Up to and including the line that contains "Given: Open the Safety section", repeat each line of the data exactly, starting from the first.

• • • • • • •

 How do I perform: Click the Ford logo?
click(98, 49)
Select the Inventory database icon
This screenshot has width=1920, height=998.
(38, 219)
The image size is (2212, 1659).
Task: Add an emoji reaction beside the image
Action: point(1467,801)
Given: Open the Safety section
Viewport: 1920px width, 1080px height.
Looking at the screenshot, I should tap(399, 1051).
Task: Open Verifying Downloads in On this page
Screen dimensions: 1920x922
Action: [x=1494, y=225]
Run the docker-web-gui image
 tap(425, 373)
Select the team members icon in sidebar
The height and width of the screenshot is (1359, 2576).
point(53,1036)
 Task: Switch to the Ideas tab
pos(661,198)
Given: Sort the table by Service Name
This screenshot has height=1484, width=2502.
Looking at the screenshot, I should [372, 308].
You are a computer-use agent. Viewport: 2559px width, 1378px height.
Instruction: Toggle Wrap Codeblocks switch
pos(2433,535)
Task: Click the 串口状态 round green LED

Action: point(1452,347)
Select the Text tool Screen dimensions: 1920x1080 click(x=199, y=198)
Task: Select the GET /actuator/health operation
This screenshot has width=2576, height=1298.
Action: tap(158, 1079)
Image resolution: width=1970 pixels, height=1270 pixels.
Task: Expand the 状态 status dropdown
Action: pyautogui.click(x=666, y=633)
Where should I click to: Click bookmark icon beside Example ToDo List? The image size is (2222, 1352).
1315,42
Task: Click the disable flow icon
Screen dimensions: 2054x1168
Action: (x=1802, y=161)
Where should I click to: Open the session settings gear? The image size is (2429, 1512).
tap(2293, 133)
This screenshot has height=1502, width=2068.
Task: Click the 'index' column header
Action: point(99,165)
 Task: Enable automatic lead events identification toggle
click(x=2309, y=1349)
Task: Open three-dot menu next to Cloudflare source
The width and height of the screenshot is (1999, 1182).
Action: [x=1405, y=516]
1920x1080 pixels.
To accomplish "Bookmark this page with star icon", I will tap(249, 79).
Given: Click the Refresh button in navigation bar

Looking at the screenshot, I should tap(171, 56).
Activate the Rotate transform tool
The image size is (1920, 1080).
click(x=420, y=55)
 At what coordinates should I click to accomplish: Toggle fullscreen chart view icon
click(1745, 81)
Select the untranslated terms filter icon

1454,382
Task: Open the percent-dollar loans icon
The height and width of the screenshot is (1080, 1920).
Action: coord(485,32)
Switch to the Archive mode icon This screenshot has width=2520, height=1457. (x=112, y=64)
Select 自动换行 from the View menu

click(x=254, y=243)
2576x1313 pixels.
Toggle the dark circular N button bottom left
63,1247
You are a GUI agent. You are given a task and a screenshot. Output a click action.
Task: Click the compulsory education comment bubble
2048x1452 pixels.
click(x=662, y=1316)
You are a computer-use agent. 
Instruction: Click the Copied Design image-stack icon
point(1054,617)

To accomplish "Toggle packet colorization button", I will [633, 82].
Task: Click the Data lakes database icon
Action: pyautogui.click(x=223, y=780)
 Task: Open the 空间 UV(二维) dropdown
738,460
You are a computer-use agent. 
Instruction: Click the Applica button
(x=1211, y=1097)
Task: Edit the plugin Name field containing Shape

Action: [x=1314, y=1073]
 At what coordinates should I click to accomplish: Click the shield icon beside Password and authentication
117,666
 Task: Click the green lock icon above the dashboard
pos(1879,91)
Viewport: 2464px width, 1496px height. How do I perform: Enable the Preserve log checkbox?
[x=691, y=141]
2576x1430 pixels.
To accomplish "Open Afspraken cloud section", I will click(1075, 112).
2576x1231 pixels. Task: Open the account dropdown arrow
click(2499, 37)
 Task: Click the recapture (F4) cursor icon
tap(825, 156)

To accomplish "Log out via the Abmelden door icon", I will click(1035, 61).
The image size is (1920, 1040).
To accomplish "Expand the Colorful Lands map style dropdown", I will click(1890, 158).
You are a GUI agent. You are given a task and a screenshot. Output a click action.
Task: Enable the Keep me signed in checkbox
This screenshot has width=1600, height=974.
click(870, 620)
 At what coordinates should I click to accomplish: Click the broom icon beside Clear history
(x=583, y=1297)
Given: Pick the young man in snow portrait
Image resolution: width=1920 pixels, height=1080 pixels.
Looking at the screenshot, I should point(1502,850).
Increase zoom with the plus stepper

• • • • • • •

**Finished task:**
 How do I perform: Click the Ford logo?
click(98, 49)
Select the Inventory database icon
This screenshot has width=1920, height=998.
(38, 219)
The image size is (2212, 1659).
Task: Add an emoji reaction beside the image
Action: point(1467,801)
Given: Open the Safety section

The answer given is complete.